Uma Viagem Alucinante
A desculpa narrativa para Godard conseguir vender uma sinopse é bastante simples e interessante sendo capaz de render uma boa história, caso ele estivesse com vontade de conta-la. Acompanhamos a jornada do casal Durand, Corinne (Mireille Darc) e Rolan (Jean Yanne), interessados em matar o pai de Corinne para conseguirem uma bolada milionária do seguro de vida. Sabendo que o velho cairá em uma armadilha armada há um tempo, o casal parte para Oinville na esperança de conquistar o dinheiro.
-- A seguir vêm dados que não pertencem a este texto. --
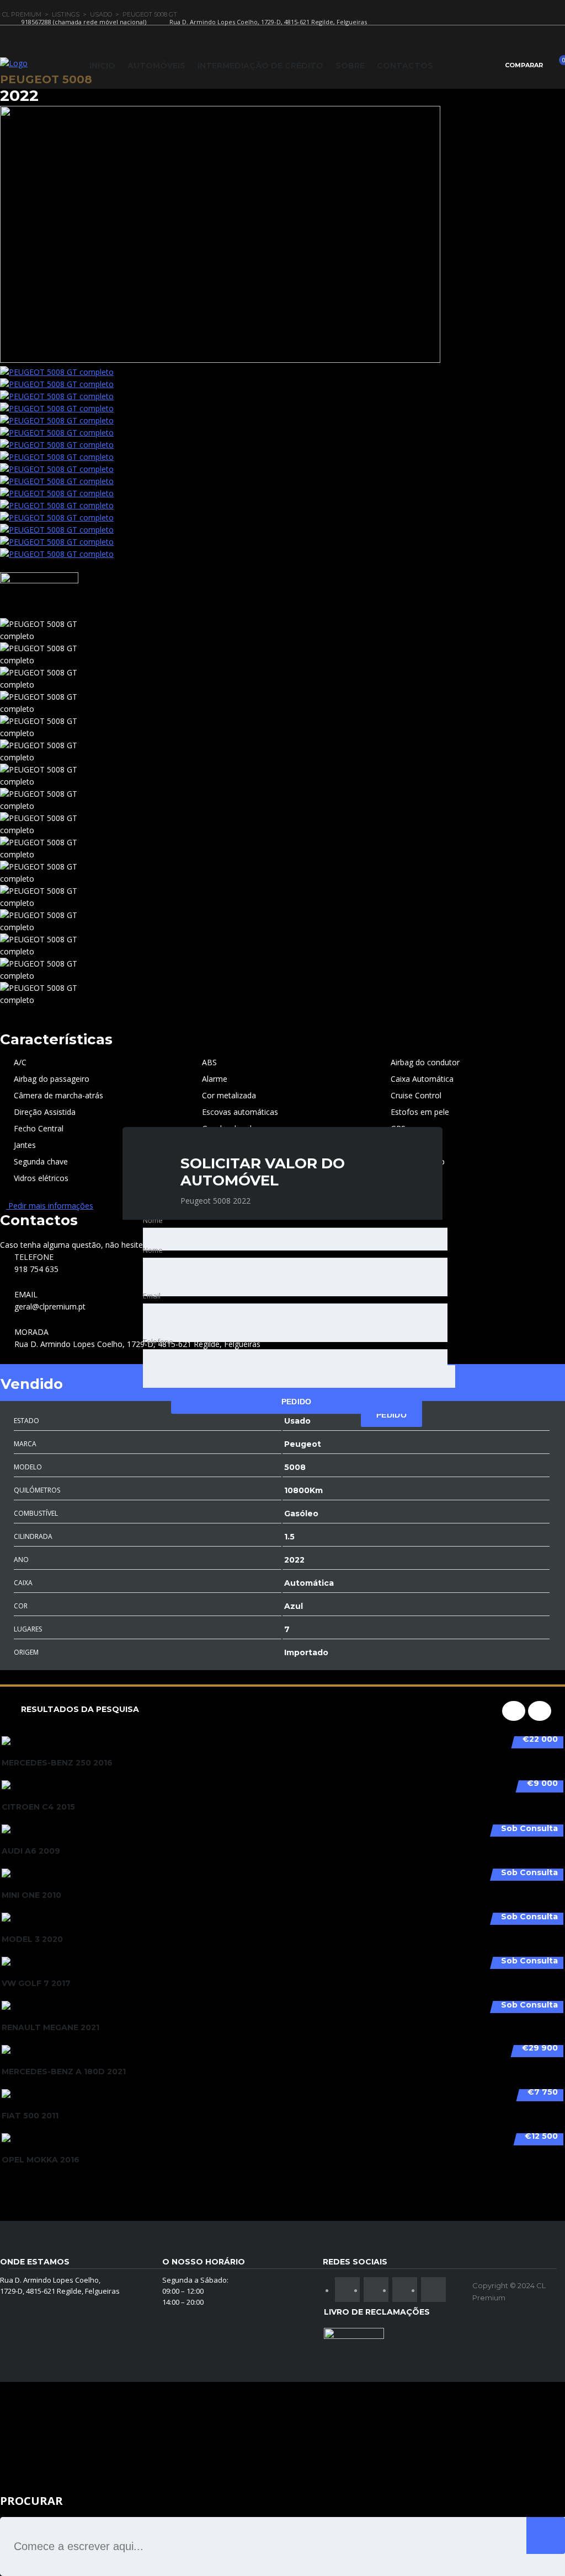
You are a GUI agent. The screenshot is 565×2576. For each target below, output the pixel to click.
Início (102, 66)
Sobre (350, 66)
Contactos (405, 66)
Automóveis (156, 66)
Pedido (296, 1402)
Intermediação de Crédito (260, 66)
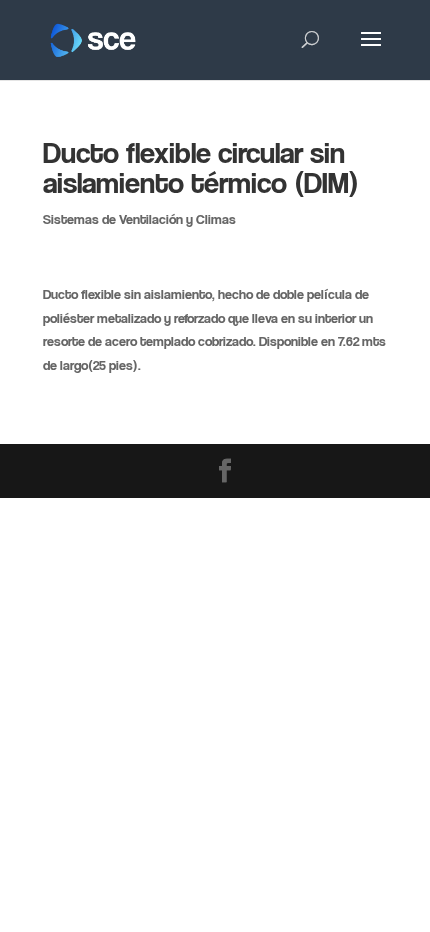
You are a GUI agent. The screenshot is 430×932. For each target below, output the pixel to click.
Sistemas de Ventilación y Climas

O problema é que essa jornada será um verdadeiro terror já que a civilização parece ruir conforme viajam.
Com a aproximação das ideias de Bertolt Brecht sobre arte e cultura como muito explicitado em A Chinesa, Godard finalmente tem a desculpa perfeita para fazer seu filme manifesto totalmente desgarrado da narrativa. Se antes o intuito era subverte-la com a fragmentação, Godard agora quer destruí-la por completo em prol de mandar recados políticos e ideológicos para sua audiência.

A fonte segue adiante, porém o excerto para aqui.